Un passaggio particolarmente significativo riguarda la sua riflessione sul rapporto tra accusa e condanna nell’era mediatica, un tema che lo tocca da vicino. Senza fare riferimenti diretti alla sua vicenda personale, Allen critica aspramente la cosiddetta “cancel culture”: “Quando leggo i giornali, vedo sempre persone accusate di cose, si vedono rovinare la reputazione, la carriera, pur non essendo condannate e senza andare a processo. C’è solo l’accusa a colpirli e questo è molto ingiusto per molti”. Una presa di posizione netta contro la gogna mediatica, che risuona con dichiarazioni precedenti in cui ha definito la cultura della cancellazione “sciocca” e “stupida”.

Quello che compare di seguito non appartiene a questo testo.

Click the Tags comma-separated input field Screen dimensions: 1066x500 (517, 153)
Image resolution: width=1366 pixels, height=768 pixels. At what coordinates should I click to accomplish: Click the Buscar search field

La fortuna dell’amore: una conclusione di gratitudine

Nonostante il velo di malinconia e disincanto, l’intervista si chiude con una nota di profonda gratitudine per la sua vita privata. Parlando delle donne che ha amato, Allen si definisce “fortunatissimo”. “Sono stato con donne molto interessanti nella vita, ho imparato da loro, sono state di grande aiuto per me, mi hanno appoggiato e sostenuto”, racconta. E conclude con una dedica alla sua famiglia: “Ho una moglie meravigliosa, da trent’anni ormai, ho una famiglia bellissima, non ho nulla di cui lamentarmi. Ringrazio per la fortuna che ho avuto”. Una conclusione che mostra un Woody Allen inedito, lontano dall’intellettuale nevrotico dei suoi film e più vicino a un uomo che, al traguardo dei 90 anni, fa un bilancio della sua esistenza trovando nell’amore e negli affetti il vero antidoto alla disperazione che l’arte, da sola, non riesce a sconfiggere.